In 2014, Steger applied for the proper licenses and set to work making a whiskey worthy of the Brother Justus legacy.
The first thing that sets Brother Justus apart from other whiskeys are the barrels they use. Wanting to make the oak more an ingredient than a vessel for the whiskey, Steger moved to Minnesota Oak barrels (made at a cooperage just a few miles from where Brother Justus lived) after experimenting with whatever other barrels they could get their hands on. The differences, he said, were night and day.
“There’s an intensity of oak flavor, tannins, and vanillins that aren’t present in other white oak,” Steger said, attributing it to the fact that the trees themselves are different than other white oak available in the US. Being grown in the northernmost and coldest state, Steger knew that had to be different.
“It just can’t be the same tree. If you’ve been through a winter here, you can’t be convinced a tree here is the same as a tree from Missouri,” he added.
They encountered a problem, though, when they first started using the Minnesota Oak. The big flavors overwhelmed the distillate.

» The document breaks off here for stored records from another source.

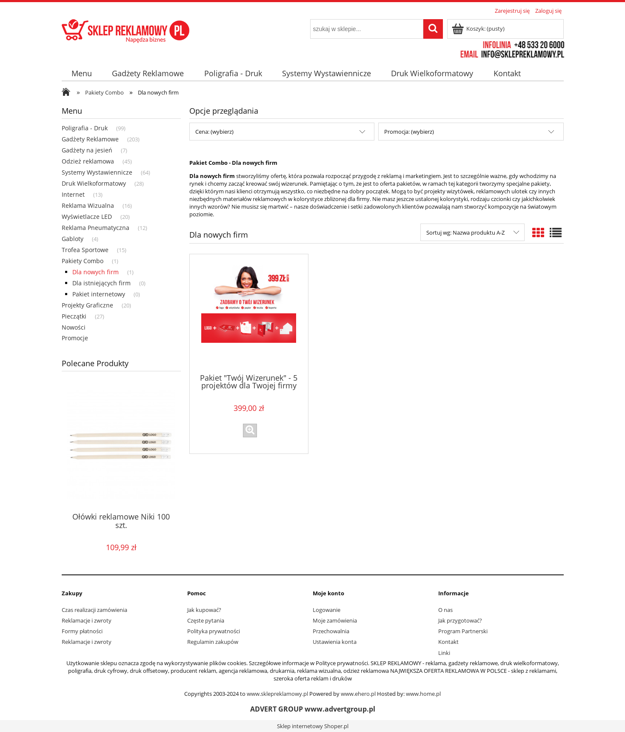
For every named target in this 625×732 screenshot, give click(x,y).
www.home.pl (423, 694)
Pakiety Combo (82, 261)
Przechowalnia (331, 631)
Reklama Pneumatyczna (95, 228)
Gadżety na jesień (87, 150)
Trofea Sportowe (85, 250)
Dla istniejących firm (101, 283)
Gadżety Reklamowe (90, 139)
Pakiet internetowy (98, 294)
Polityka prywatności (213, 631)
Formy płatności (82, 631)
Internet (73, 194)
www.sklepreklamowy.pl (277, 694)
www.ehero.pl (358, 694)
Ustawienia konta (335, 642)
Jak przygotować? (460, 620)
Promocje (75, 338)
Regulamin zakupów (212, 642)
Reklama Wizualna (88, 205)
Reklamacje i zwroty (86, 620)
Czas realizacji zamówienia (94, 610)
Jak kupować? (204, 610)
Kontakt (448, 642)
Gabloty (72, 239)
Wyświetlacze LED (87, 216)
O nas (445, 610)
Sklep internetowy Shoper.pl (312, 726)
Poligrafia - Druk (85, 128)
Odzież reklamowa (88, 161)
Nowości (74, 327)
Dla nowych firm (95, 272)
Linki (444, 653)
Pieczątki (74, 316)
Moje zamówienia (335, 620)
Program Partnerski (463, 631)
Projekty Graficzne (87, 305)
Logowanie (326, 610)
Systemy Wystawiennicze (97, 172)
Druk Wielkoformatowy (94, 183)
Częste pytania (205, 620)
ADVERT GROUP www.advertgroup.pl (312, 709)
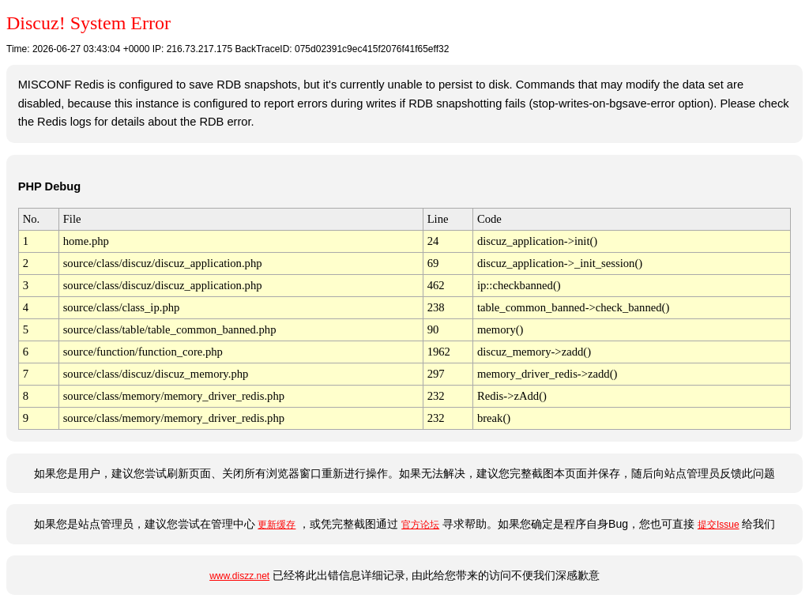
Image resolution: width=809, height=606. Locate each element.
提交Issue (718, 524)
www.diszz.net (239, 576)
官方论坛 (420, 524)
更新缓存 (276, 524)
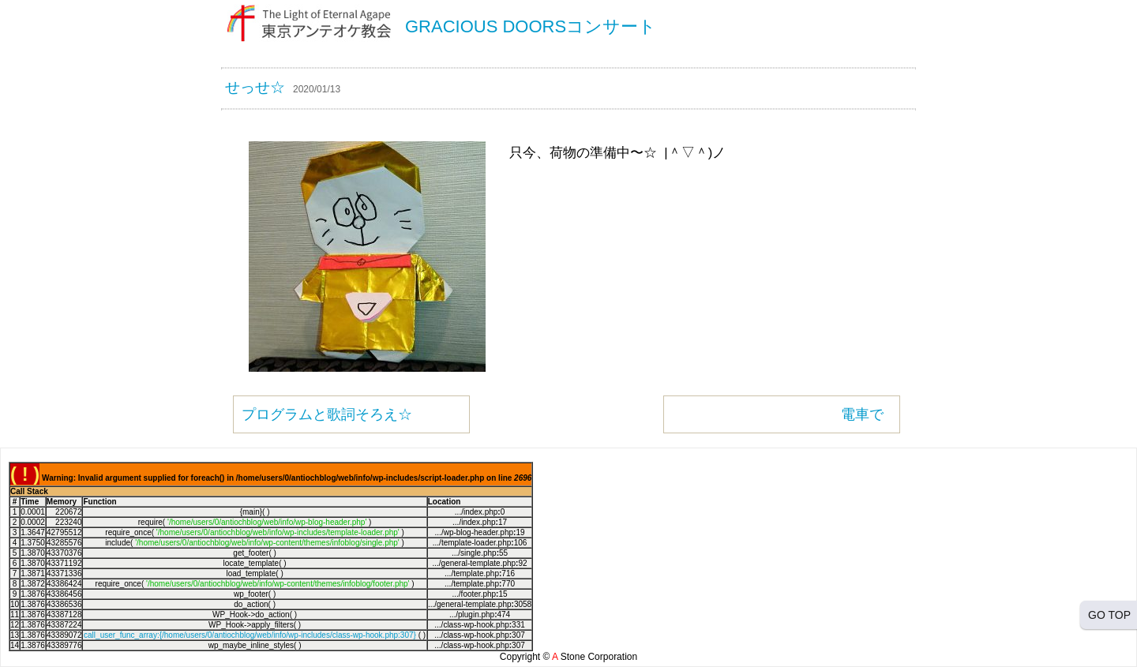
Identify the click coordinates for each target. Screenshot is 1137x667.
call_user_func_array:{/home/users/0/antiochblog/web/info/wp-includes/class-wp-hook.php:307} (250, 635)
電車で (862, 414)
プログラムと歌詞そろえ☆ (327, 414)
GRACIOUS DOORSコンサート (530, 26)
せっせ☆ (255, 87)
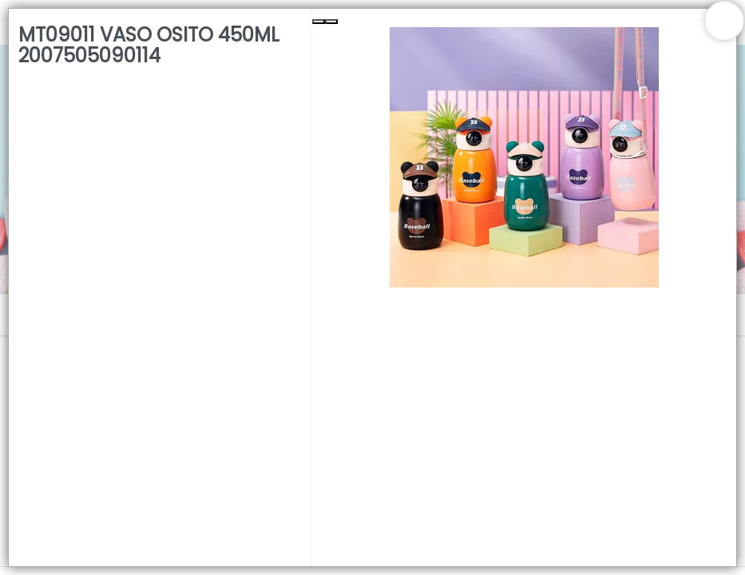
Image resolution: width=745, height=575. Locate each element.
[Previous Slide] (318, 21)
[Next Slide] (331, 21)
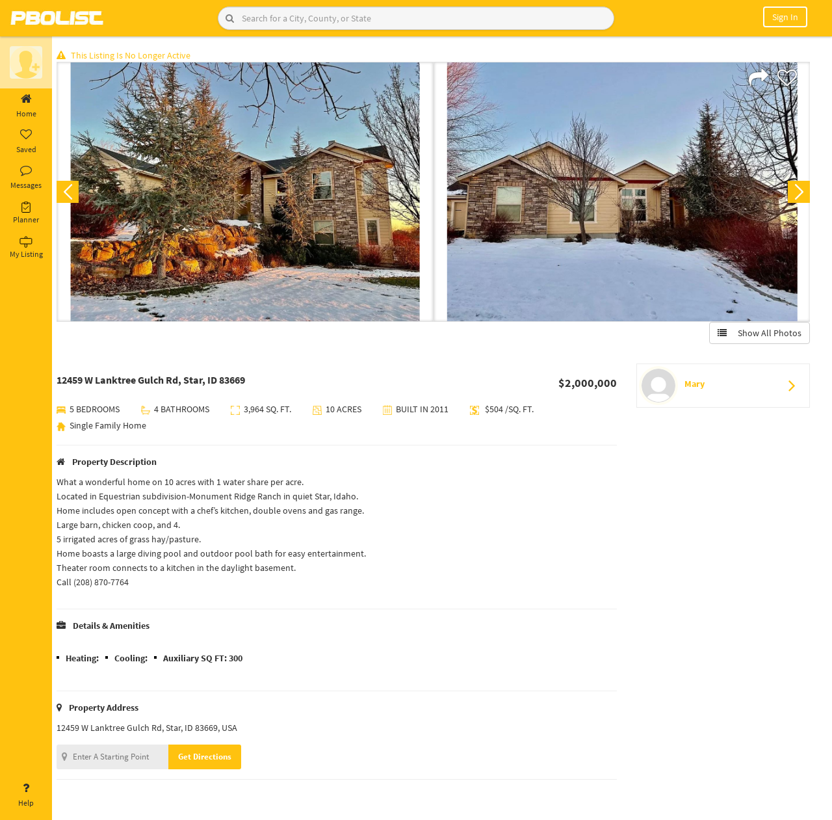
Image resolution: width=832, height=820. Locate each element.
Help (26, 795)
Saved (26, 141)
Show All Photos (759, 333)
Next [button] (798, 192)
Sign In (785, 17)
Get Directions (210, 757)
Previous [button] (73, 192)
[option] (249, 192)
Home (26, 106)
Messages (26, 177)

“We had to get more sugar, more body, more structure, more chemical complexity,” Steger said. To do that, they switched the type of malt they used and voila – they found a distillate that would stand up to the oak.
The Aitkin County Process
The biggest difference between Brother Justus whiskey and other whiskeys, though, comes in the form of what they’ve called the “Aitkin County Process.” Steger knew he wanted to use Minnesota’s vast peat bogs – one out of every 10 square feet in the state is peat — to his advantage, and so he began reaching out to different peat companies to see how best to use it.
Brother Justus Whiskey Co. (image via Brother Justus Whiskey Co.)
Eventually he landed on American Peat Technology, based in Aitkin County, Minnesota. Despite being an absorptive material, APT had figured out how to present pseudo-geolocial conditions using heat and pressure to make the peat self-polymerize, thereby making it significantly less absorptive.
Once it has gone through this process, Brother Justus takes the peat and introduces it to the distillate. Instead of being burning it and using it to smoke the barley, Steger said they rest the whiskey in the peat, which imparts the flavors of peat in a way that is less impactful on the environment – less peat is used and it isn’t burned at all. Letting the peat sit in the whiskey also helps pull certain compounds out of the whiskey, purifying it. The whiskey is then filtered to remove any particulate matter.
“The Chocolate-miso or mushroom-cocoa notes, when mixed with the caramels and vanilla of the oak and the baking spice and the fruit of single malt itself creates layers of deep, complex flavors,” Steger said.
An added benefit to cold-peating is that you do not have to dedicate an entire batch to peating. Instead, you can apply the process on a single barrel basis and dial in that specific barrel’s flavor profile.
“It presents incredible flexibility and is a great tool for batch development,” Steger said.
With the single barrel experimentations they’ve already done, Steger said they’ve seen a wide range of flavors presenting – everything from peach-kumquat fruit bombs to medicinal iodine. It’s this spectrum they hope to be harness in the future and present to the public.
“We want consumers to understand peat isn’t necessarily just a Laphroaig. That’s just one application. Our goal is to lower the barrier of what peat can bring while also delivering precise peat characteristics,” Steger said.
After the initial release was met with fervor, Steger is excited for what’s to come next for Brother Justus.
“We’re just getting started in terms of what these flavors can do,” he said.